Petaluma Butter and Eggs Day
Timo took to the tarmac with the Petaluma Chapter of Realtors in the Butter and Eggs Day's biggest and best parade to date, this sizzling hot April weekend.
Pictured here by our super-snapping pal Steph, Timo's taking the big bucks around town: a bumper check for $1,000 which was donated by the Petaluma Chapter of Realtors to the Petaluma Boys and Girls Club.
Over 30,000 spectators lined the leafy streets and shady sidewalks of Fourth Street, Kentucky Street and Petaluma Boulevard, wishing a collective Happy 150th Birthday to Northern California's friendliest home town by far!
We all know that Petaluma is the best small city to live and raise a family, and thousands of guests who flooded in for the parade and Sunday's bi-annual downtown Antique Fair, would surely have to agree.
And talking of Butter and Eggs, down at I Leoni on historic downtown's Kentucky Street, there's little question which came first. The chicken or the egg? The egg, of course.... incubated in the window with all the fine china and luxury linens of I Leoni that we modern day Petalumans have grown accustomed to.
This fluffy little looker pictured above is named Mary Claire after one of the I Leoni sales ladies. Mary Claire was a premie, showing up a couple of days ahead of plan. She must take after her owner, Teela Ridgeway, who has never been seen to sit down for more than two minutes a day! As well as being widely known for her fabulous Petaluma Gap grown Pinot Noir, Teela is a tireless personal trainer and aquatic instructor and so, it's no surprise that a chick from her rural vineyard estate would be first off the starting marks in the hatching department.
Back in the Gold Rush era of the mid to late 1800s thousands and thousands of Single Comb White Leghorn baby chicks were hatching like crazy on a daily basis. In fact, it is said that nine out of ten Southern Sonoma County residents were fully occupied by the production of some ten million pullets of eggs per year.
That's a lot of eggs to be rattling down the railway tracks and steam boated to the bustling Gold Rush metropolis of San Francisco and beyond. And according to local historians, this incredible ag industry rapidly raised this fledgling riverfront city's status from humble hunter's camp to the one-time richest city of its size in America.
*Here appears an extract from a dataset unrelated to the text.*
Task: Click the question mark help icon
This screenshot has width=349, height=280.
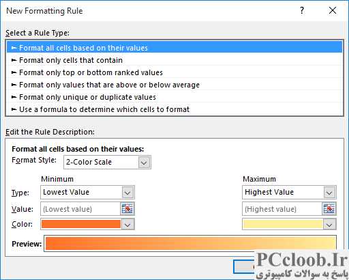Action: (302, 10)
Amazing what can come from one simple egg shell, isn't it? We're still enamored with the magic of poultry reproduction in these parts. There's nothing quite as pure as a little kid's squeal of delight, standing in front of a downtown store window and watching a chick hatch before his very eyes.
Petaluman Lyman C.Bryce actually invented the world's first practical chicken incubator just a mile or two away from baby chick, Mary Claire's birthplace in I Leoni's window! This fantastic idea of Bryce's brought the international spotlight to Petaluma as home of the world's first and only chicken pharmacy.